*WHAT YOU ARE ASKED TO DO*
Rewrite the items below with "Eraser" substituted for "Paint Bucket" and everything else unchanged. Leave the pictures out of your answer.

═══ INPUT FOR THIS TASK ═══

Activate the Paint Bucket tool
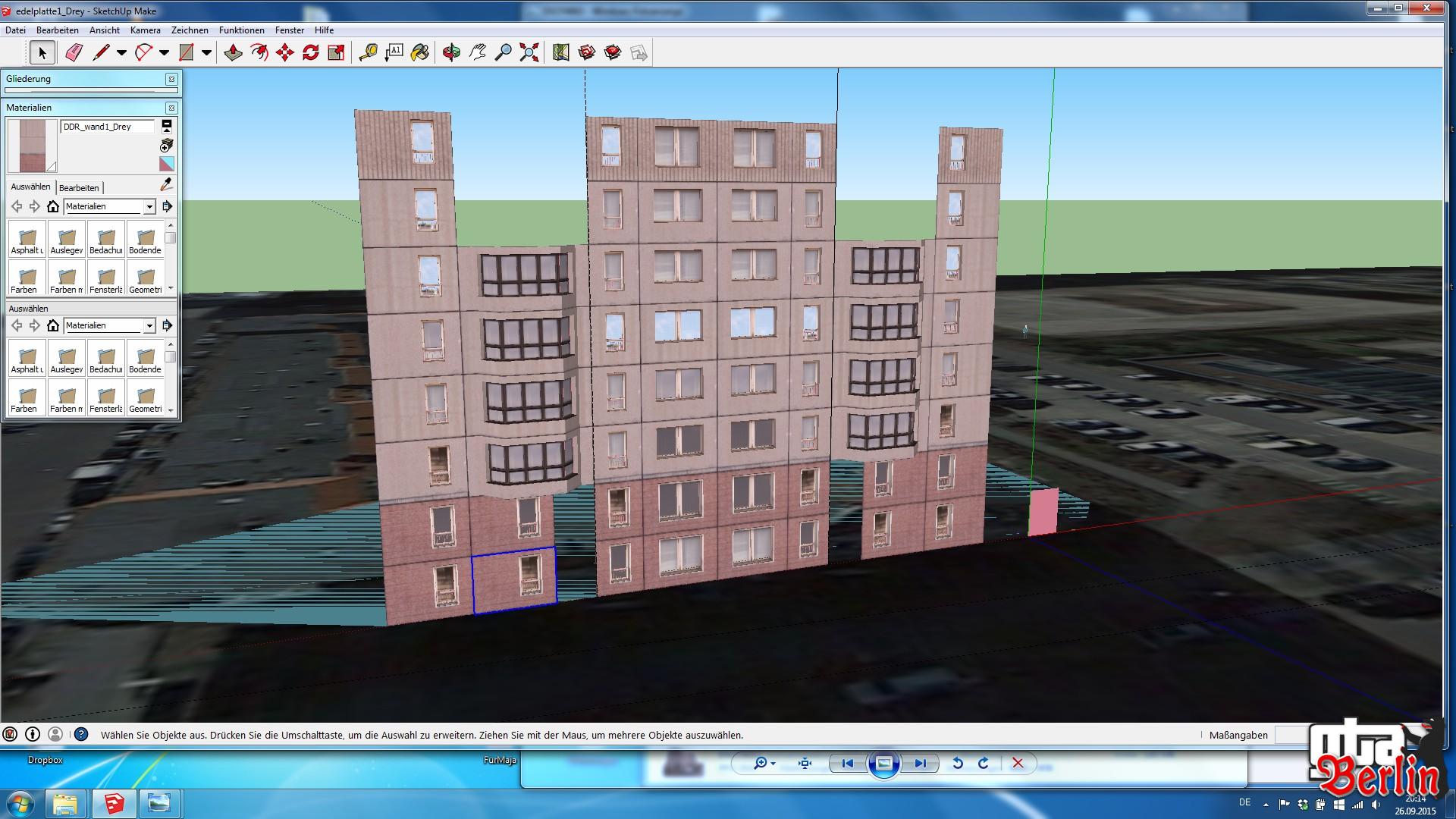Viewport: 1456px width, 819px height. coord(419,52)
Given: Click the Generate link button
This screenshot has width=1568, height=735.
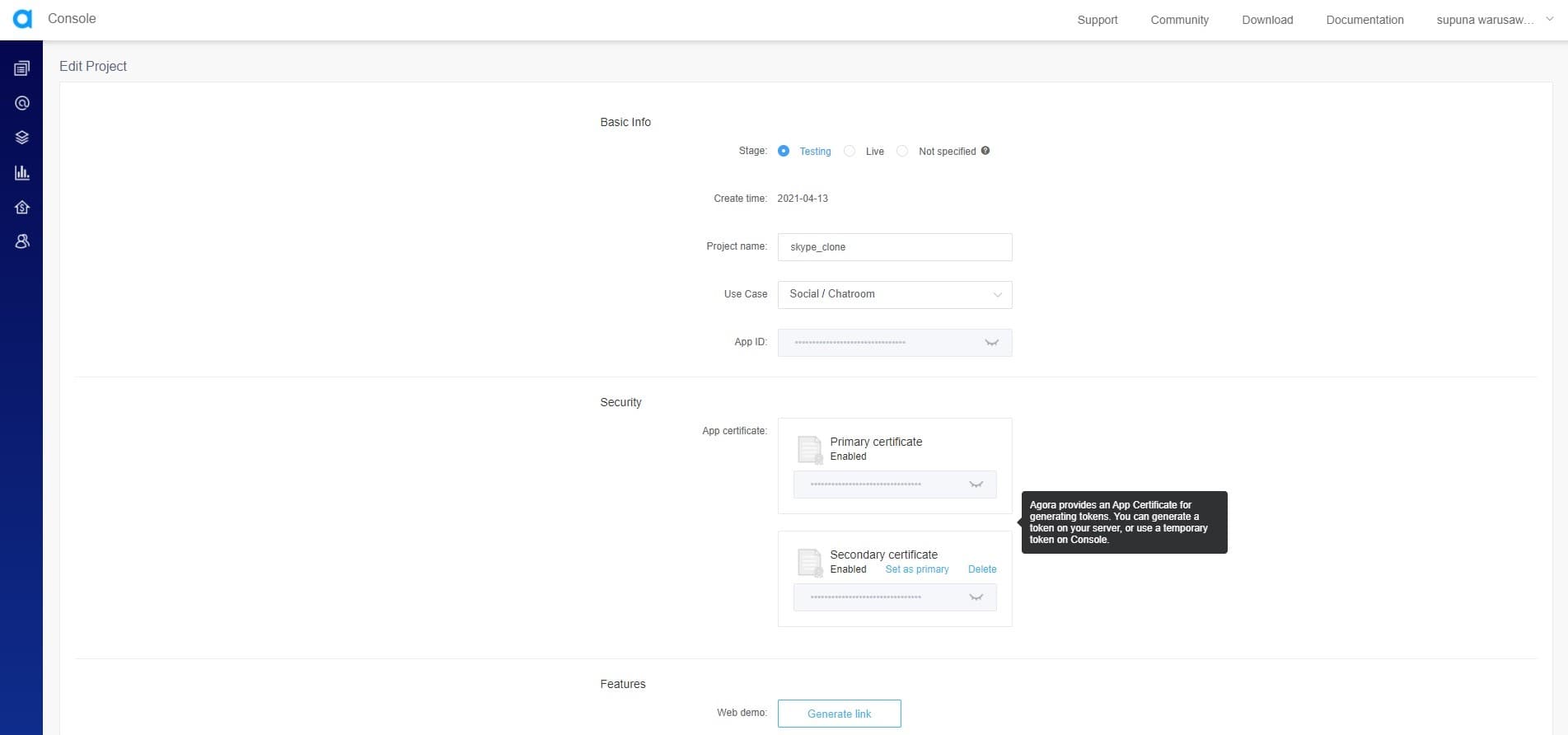Looking at the screenshot, I should click(839, 714).
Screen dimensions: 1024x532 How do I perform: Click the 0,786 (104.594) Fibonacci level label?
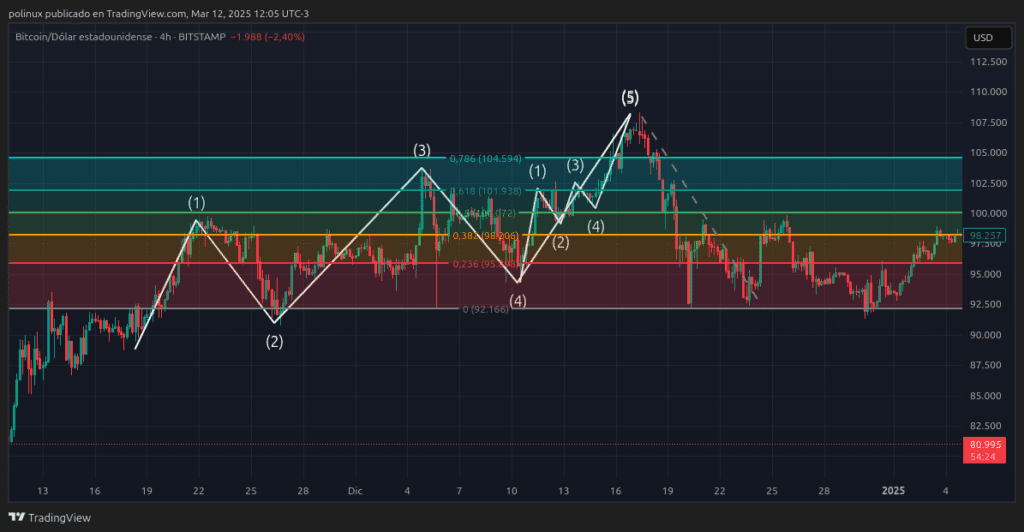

═══

*TASK RESULT*
Activate the Eraser tool
Viewport: 1456px width, 819px height. coord(419,52)
Given: Click the Generate link button
This screenshot has width=1568, height=735.
Looking at the screenshot, I should click(839, 714).
Screen dimensions: 1024x532 How do I perform: Click the 0,786 (104.594) Fibonacci level label?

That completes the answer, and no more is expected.